## RECORDED DATA
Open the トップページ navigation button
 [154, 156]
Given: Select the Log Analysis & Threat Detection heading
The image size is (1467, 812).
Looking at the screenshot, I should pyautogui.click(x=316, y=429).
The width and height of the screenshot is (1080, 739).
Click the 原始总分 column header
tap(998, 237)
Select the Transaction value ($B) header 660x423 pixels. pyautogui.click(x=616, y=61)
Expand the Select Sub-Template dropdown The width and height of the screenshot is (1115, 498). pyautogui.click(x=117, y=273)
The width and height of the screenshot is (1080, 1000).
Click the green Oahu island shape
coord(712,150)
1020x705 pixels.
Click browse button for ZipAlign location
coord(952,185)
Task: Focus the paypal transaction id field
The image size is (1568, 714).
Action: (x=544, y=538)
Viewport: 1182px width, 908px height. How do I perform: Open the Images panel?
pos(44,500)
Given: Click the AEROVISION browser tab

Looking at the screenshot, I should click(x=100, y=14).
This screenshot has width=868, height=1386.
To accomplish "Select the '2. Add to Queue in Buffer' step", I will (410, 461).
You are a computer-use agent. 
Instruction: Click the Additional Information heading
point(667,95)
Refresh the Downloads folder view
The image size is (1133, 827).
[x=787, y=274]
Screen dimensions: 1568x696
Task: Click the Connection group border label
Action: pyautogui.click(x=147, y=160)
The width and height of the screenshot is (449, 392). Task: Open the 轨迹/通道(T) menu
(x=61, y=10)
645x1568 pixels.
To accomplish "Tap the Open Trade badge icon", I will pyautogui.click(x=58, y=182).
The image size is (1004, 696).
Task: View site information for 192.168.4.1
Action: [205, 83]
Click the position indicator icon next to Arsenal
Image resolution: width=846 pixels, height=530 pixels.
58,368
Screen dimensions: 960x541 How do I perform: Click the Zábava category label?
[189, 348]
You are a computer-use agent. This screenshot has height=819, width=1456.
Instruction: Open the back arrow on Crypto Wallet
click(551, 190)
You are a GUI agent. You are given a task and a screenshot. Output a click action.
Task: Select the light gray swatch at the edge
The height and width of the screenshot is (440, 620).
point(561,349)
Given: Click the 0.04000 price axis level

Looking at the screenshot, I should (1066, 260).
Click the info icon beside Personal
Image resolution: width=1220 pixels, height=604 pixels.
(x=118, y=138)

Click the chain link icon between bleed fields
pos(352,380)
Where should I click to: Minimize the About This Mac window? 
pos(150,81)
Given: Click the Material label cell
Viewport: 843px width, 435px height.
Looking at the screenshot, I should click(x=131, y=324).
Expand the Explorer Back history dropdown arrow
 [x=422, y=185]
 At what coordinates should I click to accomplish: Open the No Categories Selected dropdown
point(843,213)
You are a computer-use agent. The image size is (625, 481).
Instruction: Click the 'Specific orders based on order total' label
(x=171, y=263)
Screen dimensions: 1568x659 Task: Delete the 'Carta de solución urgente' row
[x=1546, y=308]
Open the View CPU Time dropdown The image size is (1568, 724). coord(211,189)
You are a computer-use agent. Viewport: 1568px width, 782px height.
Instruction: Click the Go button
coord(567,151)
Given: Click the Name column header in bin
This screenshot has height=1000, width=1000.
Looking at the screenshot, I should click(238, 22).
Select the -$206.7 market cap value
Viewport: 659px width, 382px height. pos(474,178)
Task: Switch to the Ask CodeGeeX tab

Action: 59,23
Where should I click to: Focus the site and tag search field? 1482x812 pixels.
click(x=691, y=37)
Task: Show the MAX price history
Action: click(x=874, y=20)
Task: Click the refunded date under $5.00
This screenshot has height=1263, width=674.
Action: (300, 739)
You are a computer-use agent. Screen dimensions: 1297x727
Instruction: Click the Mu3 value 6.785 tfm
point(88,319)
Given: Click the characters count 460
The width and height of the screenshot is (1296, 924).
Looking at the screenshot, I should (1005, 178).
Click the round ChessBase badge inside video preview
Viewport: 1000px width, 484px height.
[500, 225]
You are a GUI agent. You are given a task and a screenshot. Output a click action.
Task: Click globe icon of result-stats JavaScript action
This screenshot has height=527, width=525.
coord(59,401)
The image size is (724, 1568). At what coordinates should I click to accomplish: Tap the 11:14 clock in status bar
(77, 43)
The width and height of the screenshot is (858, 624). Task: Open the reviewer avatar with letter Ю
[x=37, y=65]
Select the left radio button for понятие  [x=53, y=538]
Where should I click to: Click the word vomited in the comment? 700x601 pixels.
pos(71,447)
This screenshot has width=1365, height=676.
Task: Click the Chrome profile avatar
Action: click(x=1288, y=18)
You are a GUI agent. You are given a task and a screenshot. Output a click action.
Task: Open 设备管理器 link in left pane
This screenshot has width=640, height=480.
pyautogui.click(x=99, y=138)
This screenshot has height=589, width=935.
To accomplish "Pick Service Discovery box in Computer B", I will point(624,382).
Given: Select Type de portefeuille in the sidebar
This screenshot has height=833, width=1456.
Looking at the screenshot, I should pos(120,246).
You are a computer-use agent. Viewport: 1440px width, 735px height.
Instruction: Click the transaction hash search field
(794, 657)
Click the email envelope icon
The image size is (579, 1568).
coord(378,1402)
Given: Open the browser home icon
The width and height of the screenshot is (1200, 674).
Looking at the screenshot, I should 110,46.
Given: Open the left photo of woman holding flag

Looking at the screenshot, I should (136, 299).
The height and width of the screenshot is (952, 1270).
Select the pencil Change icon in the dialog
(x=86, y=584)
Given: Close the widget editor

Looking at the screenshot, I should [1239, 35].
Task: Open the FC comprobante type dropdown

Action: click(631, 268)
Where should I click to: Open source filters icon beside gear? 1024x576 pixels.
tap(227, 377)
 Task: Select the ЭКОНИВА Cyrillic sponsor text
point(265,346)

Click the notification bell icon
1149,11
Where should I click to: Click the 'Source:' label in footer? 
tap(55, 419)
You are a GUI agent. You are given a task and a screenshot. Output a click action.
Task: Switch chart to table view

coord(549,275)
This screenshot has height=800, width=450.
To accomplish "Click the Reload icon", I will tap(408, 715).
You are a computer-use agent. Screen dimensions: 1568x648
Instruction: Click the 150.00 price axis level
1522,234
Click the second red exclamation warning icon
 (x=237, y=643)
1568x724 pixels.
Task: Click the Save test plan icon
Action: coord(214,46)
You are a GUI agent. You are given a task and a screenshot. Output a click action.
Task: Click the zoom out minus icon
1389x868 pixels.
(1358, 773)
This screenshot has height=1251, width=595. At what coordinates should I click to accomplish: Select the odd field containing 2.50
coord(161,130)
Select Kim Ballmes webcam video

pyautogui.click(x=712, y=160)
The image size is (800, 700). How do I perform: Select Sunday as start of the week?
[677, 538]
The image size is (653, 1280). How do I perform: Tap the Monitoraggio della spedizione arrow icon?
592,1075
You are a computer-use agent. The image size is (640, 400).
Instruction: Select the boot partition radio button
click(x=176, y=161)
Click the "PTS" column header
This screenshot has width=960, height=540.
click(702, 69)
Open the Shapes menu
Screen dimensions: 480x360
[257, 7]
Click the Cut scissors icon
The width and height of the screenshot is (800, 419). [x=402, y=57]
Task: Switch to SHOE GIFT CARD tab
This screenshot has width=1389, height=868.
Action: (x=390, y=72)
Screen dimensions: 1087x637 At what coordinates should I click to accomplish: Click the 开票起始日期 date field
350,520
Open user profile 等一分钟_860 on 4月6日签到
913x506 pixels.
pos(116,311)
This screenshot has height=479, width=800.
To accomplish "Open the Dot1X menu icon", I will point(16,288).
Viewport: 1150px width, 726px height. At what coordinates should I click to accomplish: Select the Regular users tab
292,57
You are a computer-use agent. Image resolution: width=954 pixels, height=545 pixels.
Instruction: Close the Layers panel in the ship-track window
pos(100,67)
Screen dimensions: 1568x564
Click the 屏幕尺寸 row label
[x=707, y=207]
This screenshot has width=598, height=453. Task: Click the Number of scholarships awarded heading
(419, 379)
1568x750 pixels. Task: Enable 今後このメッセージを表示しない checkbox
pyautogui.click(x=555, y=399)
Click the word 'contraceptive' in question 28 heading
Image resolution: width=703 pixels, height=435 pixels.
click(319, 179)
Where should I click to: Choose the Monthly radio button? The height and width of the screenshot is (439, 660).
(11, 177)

## EXERCISE INSTRUCTIONS
Your answer must be the lines from the one holding "Click the 屏幕尺寸 row label" to the end of the listing above, exactly as written and nothing else.

## RESPONSE TO THE TASK
Click the 屏幕尺寸 row label
[x=707, y=207]
This screenshot has width=598, height=453. Task: Click the Number of scholarships awarded heading
(419, 379)
1568x750 pixels. Task: Enable 今後このメッセージを表示しない checkbox
pyautogui.click(x=555, y=399)
Click the word 'contraceptive' in question 28 heading
Image resolution: width=703 pixels, height=435 pixels.
click(319, 179)
Where should I click to: Choose the Monthly radio button? The height and width of the screenshot is (439, 660).
(11, 177)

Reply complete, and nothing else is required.